Kinda been relaxing on the puzzle construction front, though not so much on the solving front. There's been a cluster of Fillomino work (see here, puzzles 4 and 11 in particular) that sent me on a short mental voyage around the block. Here's what I brought back:
1. Magic Fillomino. All rows/columns and the two main diagonals have the same sum. Might add by cells or regions. Obviously, easier to construct with just selected line having the same sum; here's one where the rows (and possibly some other lines) have the same sum.

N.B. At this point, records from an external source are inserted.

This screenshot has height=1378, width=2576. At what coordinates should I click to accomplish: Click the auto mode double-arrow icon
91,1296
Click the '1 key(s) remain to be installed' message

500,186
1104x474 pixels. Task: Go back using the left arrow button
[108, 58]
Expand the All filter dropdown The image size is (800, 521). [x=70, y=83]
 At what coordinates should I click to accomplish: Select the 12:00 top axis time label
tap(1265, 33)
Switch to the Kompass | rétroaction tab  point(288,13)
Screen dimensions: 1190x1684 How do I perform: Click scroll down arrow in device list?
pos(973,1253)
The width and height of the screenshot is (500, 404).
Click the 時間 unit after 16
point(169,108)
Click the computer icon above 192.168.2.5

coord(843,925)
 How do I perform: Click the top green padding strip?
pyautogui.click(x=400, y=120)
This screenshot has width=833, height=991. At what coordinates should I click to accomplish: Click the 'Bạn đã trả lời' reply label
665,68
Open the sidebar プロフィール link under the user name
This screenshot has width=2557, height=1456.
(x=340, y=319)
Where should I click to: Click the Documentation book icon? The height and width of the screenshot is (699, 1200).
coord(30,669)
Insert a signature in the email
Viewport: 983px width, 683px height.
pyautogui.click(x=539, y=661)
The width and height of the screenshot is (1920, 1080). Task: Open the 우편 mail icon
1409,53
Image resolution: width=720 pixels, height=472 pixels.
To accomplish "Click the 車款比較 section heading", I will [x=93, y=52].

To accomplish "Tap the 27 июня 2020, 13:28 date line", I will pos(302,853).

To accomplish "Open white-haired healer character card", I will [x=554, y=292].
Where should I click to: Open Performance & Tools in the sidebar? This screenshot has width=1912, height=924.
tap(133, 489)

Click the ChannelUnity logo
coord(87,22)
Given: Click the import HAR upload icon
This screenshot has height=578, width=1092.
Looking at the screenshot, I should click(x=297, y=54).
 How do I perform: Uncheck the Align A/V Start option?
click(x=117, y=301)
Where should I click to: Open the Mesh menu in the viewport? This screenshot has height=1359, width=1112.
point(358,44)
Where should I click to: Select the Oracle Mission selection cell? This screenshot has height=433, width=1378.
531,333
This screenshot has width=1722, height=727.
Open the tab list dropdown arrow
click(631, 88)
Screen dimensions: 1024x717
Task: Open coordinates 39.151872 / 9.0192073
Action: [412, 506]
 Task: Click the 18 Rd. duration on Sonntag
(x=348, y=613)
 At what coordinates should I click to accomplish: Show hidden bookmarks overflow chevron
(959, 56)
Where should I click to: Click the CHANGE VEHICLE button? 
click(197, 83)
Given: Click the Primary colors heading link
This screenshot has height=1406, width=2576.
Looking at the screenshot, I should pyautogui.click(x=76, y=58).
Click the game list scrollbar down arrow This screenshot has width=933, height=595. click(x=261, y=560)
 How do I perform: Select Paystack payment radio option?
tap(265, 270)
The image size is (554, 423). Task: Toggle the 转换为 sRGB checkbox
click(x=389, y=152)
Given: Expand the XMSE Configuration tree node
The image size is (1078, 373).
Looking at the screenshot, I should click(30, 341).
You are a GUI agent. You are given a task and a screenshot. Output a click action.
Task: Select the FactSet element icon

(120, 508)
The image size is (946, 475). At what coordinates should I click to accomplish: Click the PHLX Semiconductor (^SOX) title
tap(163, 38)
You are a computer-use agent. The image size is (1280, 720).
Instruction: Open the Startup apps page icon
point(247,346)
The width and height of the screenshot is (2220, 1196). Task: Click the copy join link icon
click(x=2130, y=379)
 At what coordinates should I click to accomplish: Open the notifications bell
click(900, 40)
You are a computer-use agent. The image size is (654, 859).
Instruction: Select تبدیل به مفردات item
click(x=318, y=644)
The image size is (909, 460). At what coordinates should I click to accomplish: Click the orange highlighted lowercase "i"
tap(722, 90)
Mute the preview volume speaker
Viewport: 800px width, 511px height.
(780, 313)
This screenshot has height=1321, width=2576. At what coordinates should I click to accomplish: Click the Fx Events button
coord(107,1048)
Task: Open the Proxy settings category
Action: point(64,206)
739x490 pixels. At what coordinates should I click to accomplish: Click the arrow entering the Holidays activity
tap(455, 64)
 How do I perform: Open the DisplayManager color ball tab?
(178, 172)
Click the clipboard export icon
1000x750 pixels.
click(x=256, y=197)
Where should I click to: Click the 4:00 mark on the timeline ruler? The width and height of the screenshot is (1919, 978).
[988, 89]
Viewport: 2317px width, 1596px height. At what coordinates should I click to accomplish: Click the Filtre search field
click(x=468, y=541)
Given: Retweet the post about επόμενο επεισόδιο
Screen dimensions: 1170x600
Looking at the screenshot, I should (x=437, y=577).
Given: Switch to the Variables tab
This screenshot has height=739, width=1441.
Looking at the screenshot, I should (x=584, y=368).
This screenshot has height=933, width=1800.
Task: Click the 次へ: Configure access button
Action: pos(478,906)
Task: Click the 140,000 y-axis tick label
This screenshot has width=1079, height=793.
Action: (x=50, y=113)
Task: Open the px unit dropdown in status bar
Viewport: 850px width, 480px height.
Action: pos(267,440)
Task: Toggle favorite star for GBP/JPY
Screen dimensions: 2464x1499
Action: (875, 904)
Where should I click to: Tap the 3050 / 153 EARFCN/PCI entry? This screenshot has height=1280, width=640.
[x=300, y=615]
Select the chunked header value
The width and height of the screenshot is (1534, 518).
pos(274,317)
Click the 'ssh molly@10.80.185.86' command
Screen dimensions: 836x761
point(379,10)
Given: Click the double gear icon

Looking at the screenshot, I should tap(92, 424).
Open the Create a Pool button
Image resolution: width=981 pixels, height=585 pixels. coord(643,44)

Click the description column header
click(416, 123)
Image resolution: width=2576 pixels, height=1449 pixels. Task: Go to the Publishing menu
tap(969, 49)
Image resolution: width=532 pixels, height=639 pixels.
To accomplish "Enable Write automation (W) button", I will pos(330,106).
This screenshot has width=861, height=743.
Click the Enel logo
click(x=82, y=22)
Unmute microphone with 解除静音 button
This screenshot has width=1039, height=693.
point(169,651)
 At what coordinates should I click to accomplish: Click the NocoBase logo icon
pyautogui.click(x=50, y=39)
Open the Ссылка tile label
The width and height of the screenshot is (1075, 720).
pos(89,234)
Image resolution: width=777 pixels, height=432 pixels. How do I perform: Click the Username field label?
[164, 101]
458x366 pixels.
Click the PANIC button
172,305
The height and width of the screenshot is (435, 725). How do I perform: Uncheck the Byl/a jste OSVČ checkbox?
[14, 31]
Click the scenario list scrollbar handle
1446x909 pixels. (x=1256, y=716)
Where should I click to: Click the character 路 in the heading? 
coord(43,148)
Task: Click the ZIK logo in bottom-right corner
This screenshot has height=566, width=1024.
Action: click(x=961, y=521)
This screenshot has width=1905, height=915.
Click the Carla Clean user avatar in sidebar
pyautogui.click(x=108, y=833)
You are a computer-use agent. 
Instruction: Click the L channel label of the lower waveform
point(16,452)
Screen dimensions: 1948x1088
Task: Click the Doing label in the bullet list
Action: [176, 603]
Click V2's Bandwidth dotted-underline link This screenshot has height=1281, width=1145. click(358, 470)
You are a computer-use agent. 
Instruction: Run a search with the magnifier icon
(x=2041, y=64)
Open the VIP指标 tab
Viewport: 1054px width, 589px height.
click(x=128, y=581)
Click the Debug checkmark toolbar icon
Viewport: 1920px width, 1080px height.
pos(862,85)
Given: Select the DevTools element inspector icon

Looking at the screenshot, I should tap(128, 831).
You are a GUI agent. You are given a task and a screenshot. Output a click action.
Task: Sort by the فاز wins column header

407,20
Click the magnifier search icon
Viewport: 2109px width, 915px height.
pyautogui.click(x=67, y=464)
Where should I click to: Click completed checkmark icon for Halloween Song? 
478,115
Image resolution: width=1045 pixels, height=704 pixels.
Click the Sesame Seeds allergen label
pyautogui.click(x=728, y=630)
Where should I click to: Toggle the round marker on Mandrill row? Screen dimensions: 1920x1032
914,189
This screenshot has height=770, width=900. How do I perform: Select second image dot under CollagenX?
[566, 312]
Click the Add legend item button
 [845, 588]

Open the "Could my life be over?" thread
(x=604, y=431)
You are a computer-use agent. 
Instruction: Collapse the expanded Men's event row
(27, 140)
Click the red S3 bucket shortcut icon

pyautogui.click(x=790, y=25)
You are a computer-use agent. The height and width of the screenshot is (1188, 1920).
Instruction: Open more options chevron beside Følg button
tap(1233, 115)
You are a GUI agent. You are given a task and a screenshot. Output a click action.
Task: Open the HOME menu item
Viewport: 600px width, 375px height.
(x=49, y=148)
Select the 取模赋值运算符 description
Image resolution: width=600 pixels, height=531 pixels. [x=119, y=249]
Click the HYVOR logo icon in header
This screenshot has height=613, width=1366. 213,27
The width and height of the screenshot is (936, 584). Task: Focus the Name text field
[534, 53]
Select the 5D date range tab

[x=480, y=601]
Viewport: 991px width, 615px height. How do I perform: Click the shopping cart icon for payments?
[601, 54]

_ _ -> |2| | | | -> | |1|4| | -> | |3|1| | -> | | | |4|
Yet another possibility would be to take a square grid with an even side length and require that in the filled grid, every quadruplet of cells placed with 90-degree symmetry yields the same sum.
2. No-L Fillomino. Polyominoes are allowed to be full rectangles, but not rectangles with a smaller rectangle taken from one corner. (For example, a pentomino can be any shape except L, P, or V.) If you'd rather not do a Christmas theme, the rule is equivalently "no hexagonal polyominoes."
3. Prime/Composite Fillomino. As with the recent tweak in Even/Odd Fillomino, all prime-size polyominoes are in one contiguous group, as well as all composite-size polyominoes. Size-1s have no special restriction. (Plenty other possible decompositions, perhaps modulo-3 with all three classes grouped.)
4. +/-1 Fillomino. Each polyomino is given a label that's off by one. Touching is allowed or not based on what label the polyomino has, rather than its actual size. (Any other partially-consistent relabeling, such as modulo-4 or some rigorous shape class, might give fascinating interplay.)
5. Alternative grids. Triangles, hexagons, irregular polygons, mixes, non-euclidean, 3-space. Probably already exist, but having a little trouble finding examples.